Other than spiders, one of my greatest fears is hearing that I taught someone to commit fraud. One of the challenges auditors face is persuading management to implement preventive fraud controls without inadvertently teaching them how to commit the fraud. Unfortunately, sometimes we have to explain in great detail, or worse, show how a fraud can be committed. We worry about this. Well, I worry about this. A lot. Occasionally we find blatant opportunity that we are stunned to realize no one has exploited. The most frequent reasons: ignorance and luck. Not exactly the best controls. Unlike fraud examiners who are called in after a fraud is suspected or has occurred, auditors are frequently identifying the potential for fraud and it is our job to convince management to implement effective controls to ensure that opportunity never manifests into an actual fraud scenario. Here is our dilemma: how do we effectively convince management of the significance of the opportunity for fraud without teaching anyone how to commit the fraud we are working to prevent? The struggle is real.
Several years ago, I worked for an organization that was referred to as having “a very large footprint,” which means we operated in approximately 40 countries on six continents. We had approximately 6,000 cars, trucks and other very large rolling assets all over the world.
The company had just hired a new Director of Fleet Management tasked with implementing standard policies and procedures and standardizing and right-sizing the global fleet to meet the needs of the organization. The company knew that it had an aging fleet which meant disposing of approximately half the fleet and replacing about a third of those disposed assets with new vehicles. There was a lot of moving parts, literally. These expensive assets were constantly moving, oftentimes across international borders and even from one continent to another.
In conjunction with his hiring, my team conducted an entity-wide fixed asset audit for the organization. We wanted to arm him with all the information he needed to improve the operations. Our audit revealed several significant opportunities for waste, fraud and abuse. I personally sat down and went through the entire audit and all of our findings, both significant and not. I spent hours with this individual. My team met with him repetitively. He asked a lot of questions. He was routinely surprised about what we thought was an issue and wanted to know “how” something could be a problem or potential for fraud. We were thrilled that he was so interested with the work we had done and thought it was wonderful that our work was going to strongly contribute to the improvements he was there to make.

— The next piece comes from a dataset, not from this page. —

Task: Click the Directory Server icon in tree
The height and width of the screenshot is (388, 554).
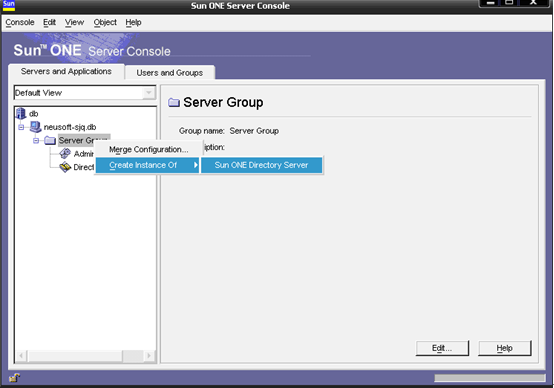Action: coord(65,167)
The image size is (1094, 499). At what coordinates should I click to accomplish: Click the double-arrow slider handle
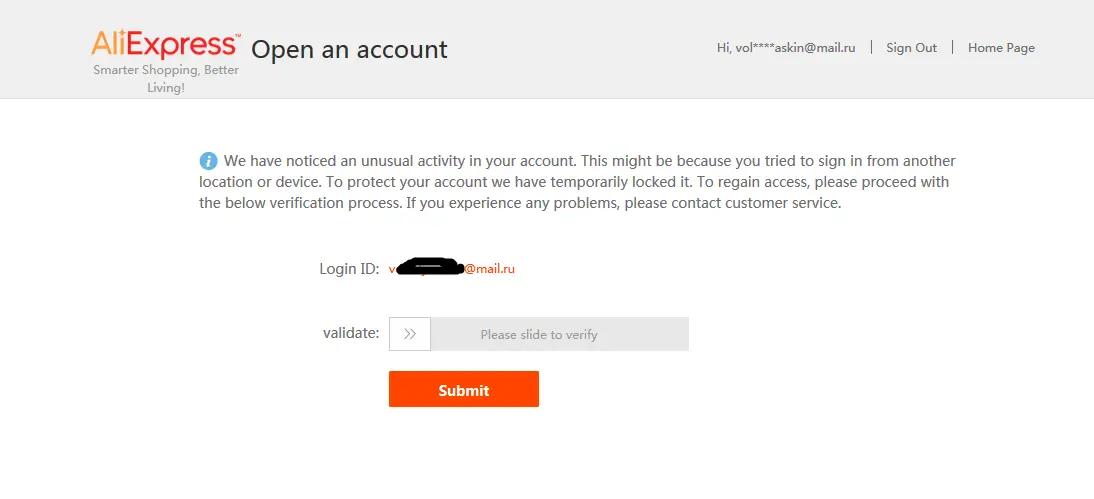point(410,334)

In hindsight I now realize he was very curious about “why” we thought there could be a problem in the various areas. We obligingly explained everything. Yay us. Foolish, foolish us.

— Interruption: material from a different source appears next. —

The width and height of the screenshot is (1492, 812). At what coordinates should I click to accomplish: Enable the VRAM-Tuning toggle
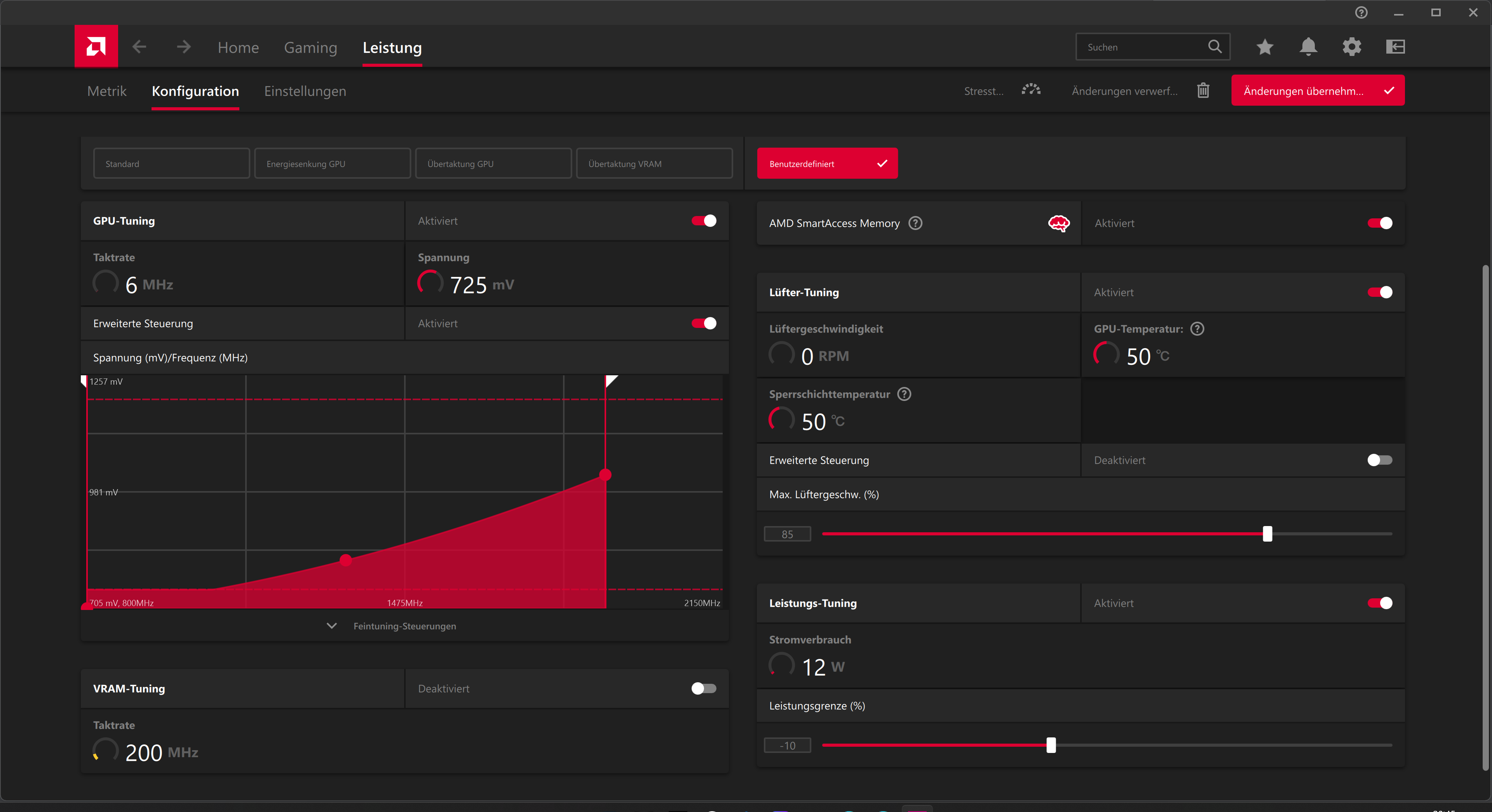coord(704,688)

One of the biggest problems caused by having “a very large footprint” is how long it takes to implement change. More than a year later, operations and management were “still working on it.” Most of those opportunities for fraud still existed. But that was okay, right? After all, we had explained everything to the Director of Fleet Management, and he was aware of all that potential for fraud. Surely he was keeping an eye on everything, right?